Shares of diesel engine manufacturer Cummins Inc. (CMI) fell 9% in yesterday's trading session, with the company surprising the broader equity markets in the afternoon after it lowered its full year outlook.
Halfway during the trading session, Cummins took the market by surprise. The company said that a strong dollar, coupled with softer demand in critical emerging markets, was impacting demand. CEO Linebarger noted that orders in the US for the company's trucks and power generation business had softened, and growth in China, India and Brazil came in lower than expected.

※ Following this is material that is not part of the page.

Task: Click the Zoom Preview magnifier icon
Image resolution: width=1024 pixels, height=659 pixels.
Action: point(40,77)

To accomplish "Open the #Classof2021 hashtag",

For 2012, Cummins expects full year revenues to be flat compared to 2011. Earlier this year, Cummins expected full year revenue growth of 10% vs. 2011's annual revenues of $18.0 billion. Second quarter revenue is now expected to come in at $4.45 billion, while analysts have been looking for quarterly revenues of $5.1 billion.
To soften the pain for shareholders, Cummins' board announced a 25% hike in its quarterly dividend to $0.50 per share. This provides investors with an annual dividend yield of roughly 2.3%. Strong operational cash flows and a lower debt position allow the company to pay structurally higher dividends, according to the company.

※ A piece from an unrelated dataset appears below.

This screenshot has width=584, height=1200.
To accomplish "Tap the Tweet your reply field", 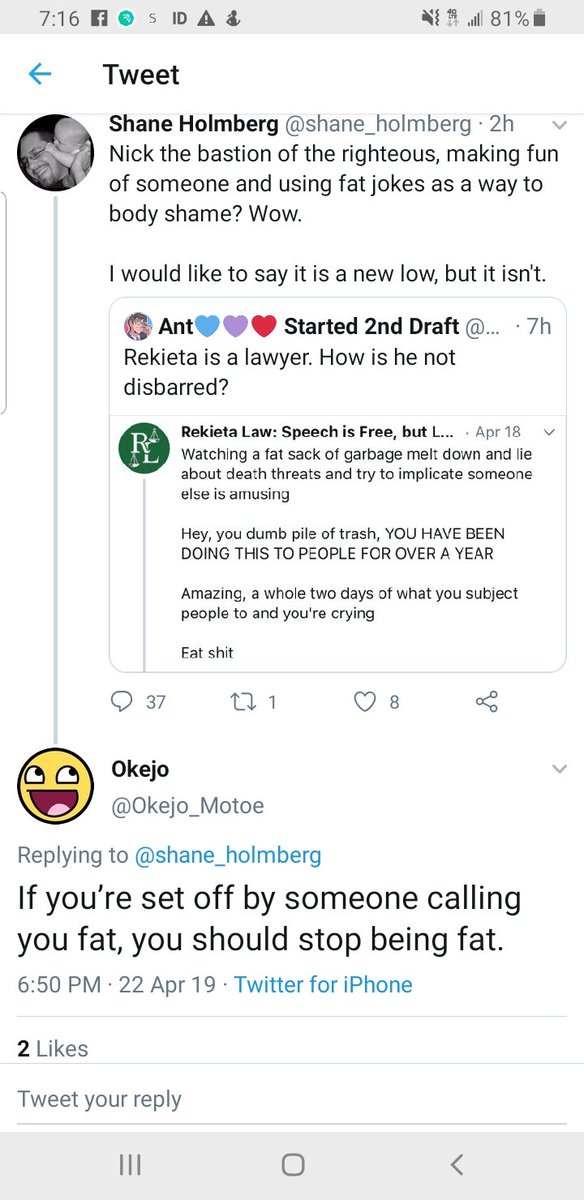I will coord(292,1099).
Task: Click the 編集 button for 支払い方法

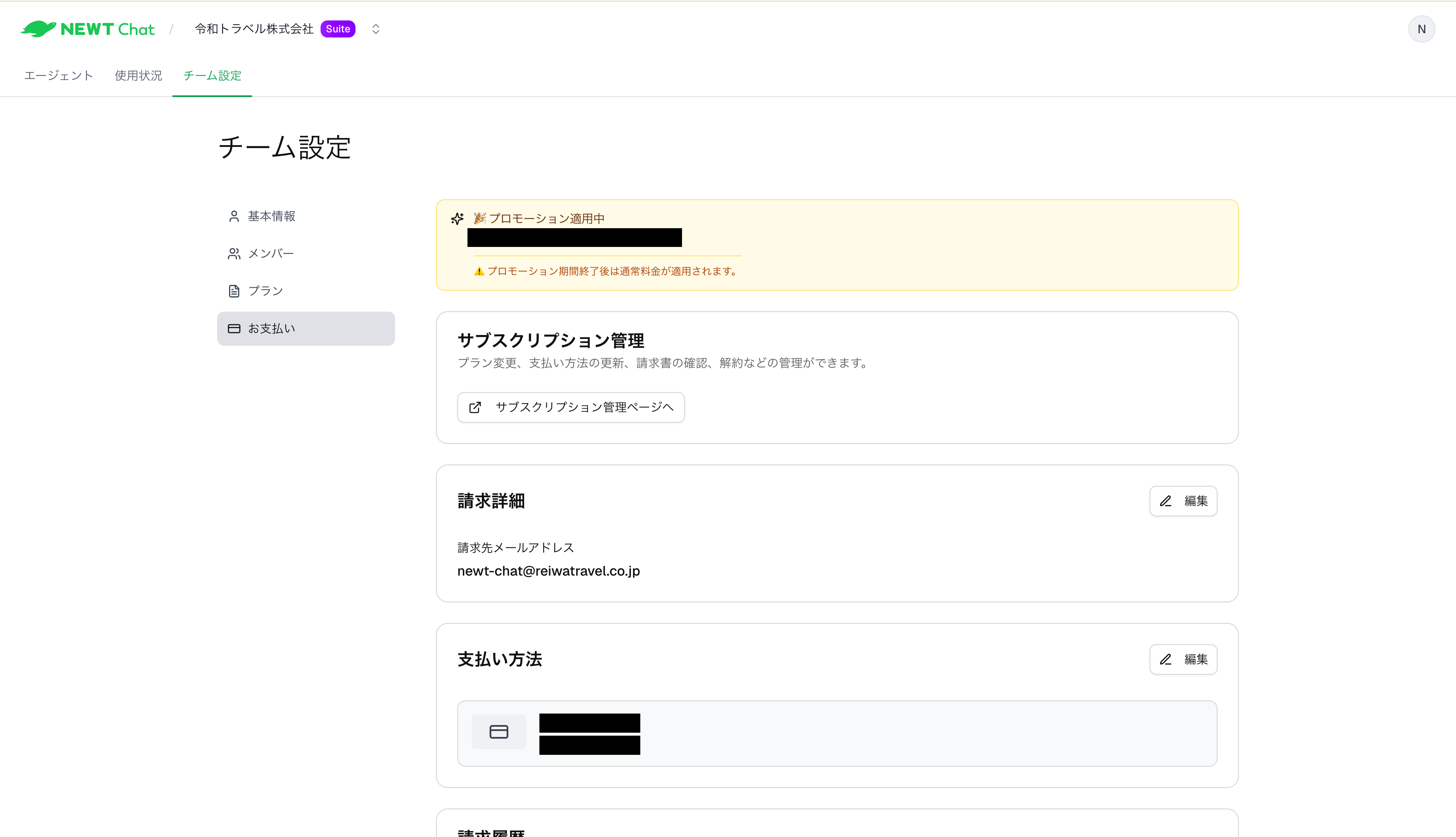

Cummins' warning signals put a drag on the entire industrial sector yesterday. Shares of Caterpillar (CAT) fell 3.5%, Joy Global (JOY) fell 5.5%, Deere (DE) fell 2.4%, Honeywell (HON) fell 2.7% and General Electric (GE) fell 2.2%. The profit warning of Cummins impacted the entire equity markets as well. The S&P 500 traded flat around lunch time, but ended the day down 11 points to 1,342 points. Markets were also impacted by news stories coming from the eurozone indicating that the German Constitutional Court might delay the approval of the eurozone's bailout fund.
Shares of Cummins have fallen by roughly a third to $87 per share after peaking at $130 in March of this year. Year to date, the shares trade roughly flat, after Cummins has been a long-term outperformer. Shares returned 65% over the last five years and shares have ten-folded over the last decade.
While the shares appear obviously cheap at 9 times annual earnings after a 33% drop in its share price, the company operates in a cyclical business. Revenues for 2013 could easily drop in case the global economy continues to slow down, and margin compression is to be anticipated. Beware of the "double-whammy" of lower revenues combined with margin compression.
Disclosure: I have no positions in any stocks mentioned, and no plans to initiate any positions within the next 72 hours.